Framing Taxes: Making the Reasonable Seem Unreasonable

Framing Taxes: Making the Reasonable Seem Unreasonable

We are within weeks of final public hearings and final actions on municipal budgets across the state.

One of the ways decisions about taxes and fees are reported is to translate the millage rate or fee amount into a percentage change. This is perfectly reasonable; it’s a way of gaining a sense of proportion related to the increase.

But these proportions can be . . . well, out of proportion when isolated from the overall financial picture.

A simple hypothetical makes the point.

Suppose a city generates revenue from three sources in equal shares: roughly one third of all general revenue from each source. Suppose further that these three sources all generate revenue from everyone in the city, and roughly equally (just to take the interest group politics out of the conversation for a moment).

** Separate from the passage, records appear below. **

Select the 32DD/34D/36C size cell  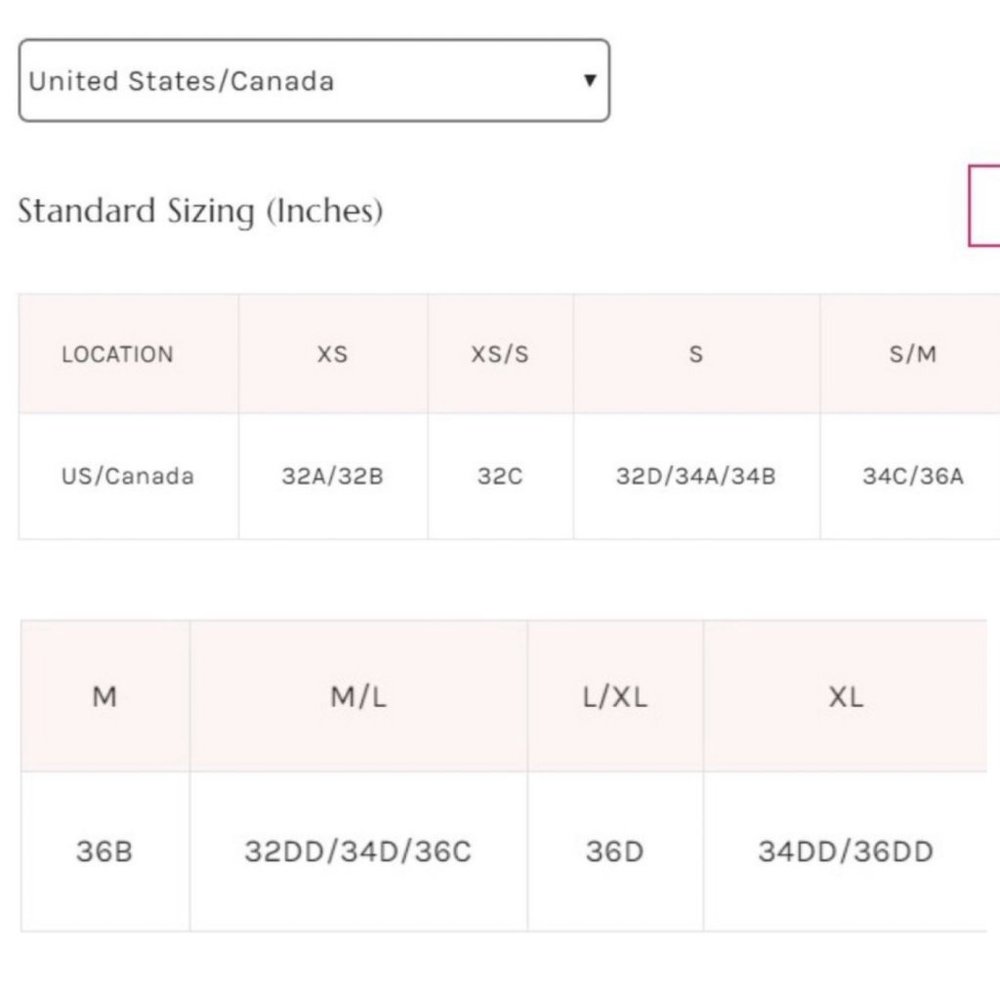coord(358,852)
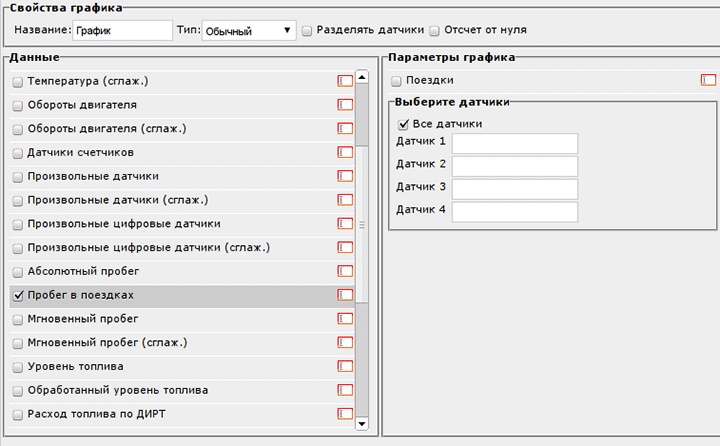Image resolution: width=720 pixels, height=446 pixels.
Task: Enable the Разделять датчики checkbox
Action: click(307, 31)
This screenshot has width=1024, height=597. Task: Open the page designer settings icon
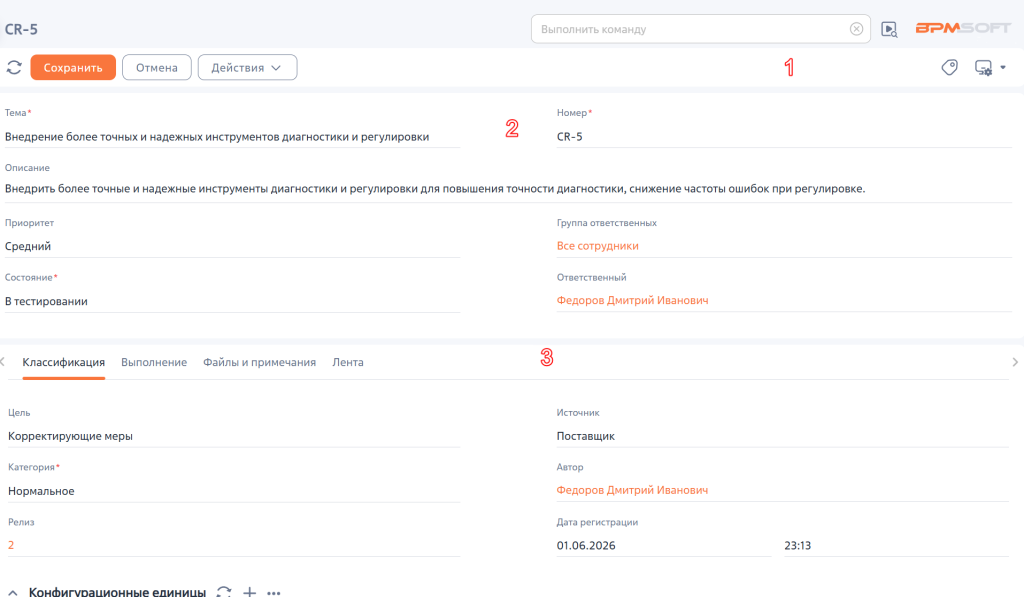pyautogui.click(x=984, y=67)
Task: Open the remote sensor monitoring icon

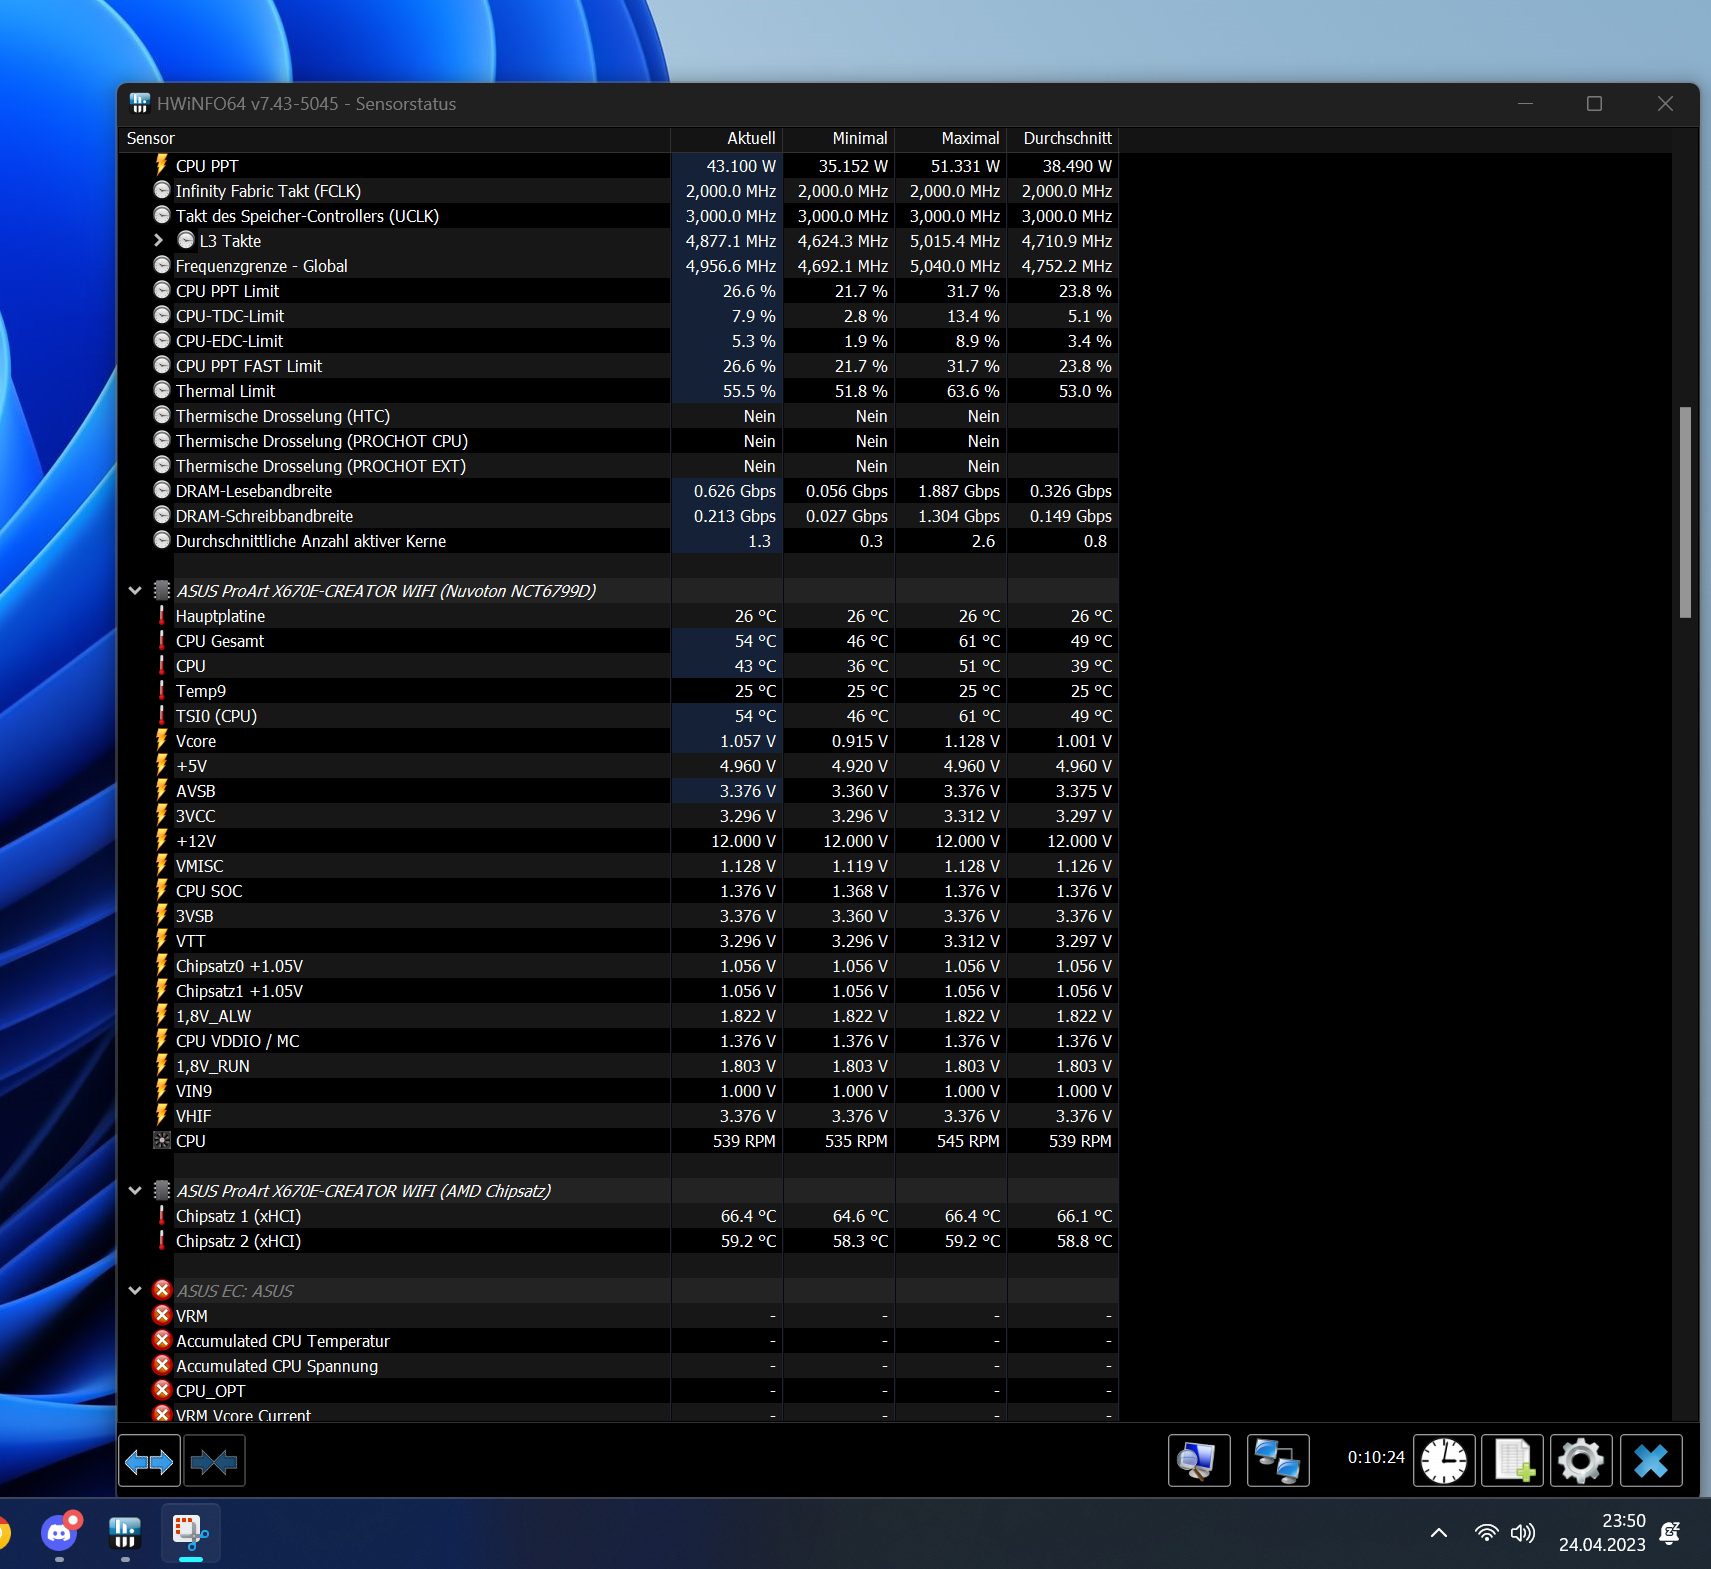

Looking ahead, the city staff and council, with no plans to expand or improve any service the city provides, conclude that they will need 2% more revenue next year than this in anticipation of rising costs (the CPI has been hovering around 1.8% year-over-year for the last few months, excluding energy and food costs, which dropped dramatically but now are rebounding). One option: increase the rate or fee from all three sources by 2%. Another: increase only one rate or fee by 6%.

Both approaches produce the same increase in revenue. Both approaches actually have the exact same effect on the citizenry in my simplified city.

But the latter approach produces a somewhat disturbing headline: City Raises Tax by 6%. The story might include citizens or pundits opining that 6% is three times the CPI, etc., etc.

Nothing in that headline or that story would need to be false in any way for a very misleading impression to be left with the public.

But it gets worse. Suppose my mythical city actually generates 80% of its revenue from just two of the sources, while the third provides only 20%. Suppose that third source is chosen to pick up the cost of inflation for the next year. Covering a 2% increase in overall cost would require a 10% increase in this one fee.

Now we’re into double digits . . . and there’s every likelihood that folks will go nuts.

But it’s the same as a 2% increase across the three fees . . . which would seem perfectly reasonable to the press and the public, in sync with CPI and our own household realities.

Of course, it’s never this simple. Each source of revenue affects different constituencies differently.

But the simple fact is that these often prudent decisions about how to meet rising costs through selective fee and rate increases can and are framed as absurd grabs for money by an irresponsible government. This numbers game is played on social media and in the press. And, absent the larger frame of municipal government revenue, it’s very hard to defend.

But defend these decisions we must. Our complex revenue structure requires thoughtful management. And our complex range of services must be provided effectively as well as efficiently.

It’s a challenge . . . a painful one. We need to push reporters and editors to tell the whole story, so the context of any increase is clear. We need to urge editors to rein in headline writers with a flair for the overly dramatic.

Even though those efforts often will fail, we need to stay the course, make the right call, and invest ourselves in helping our citizens find the right frame for thinking about their cities.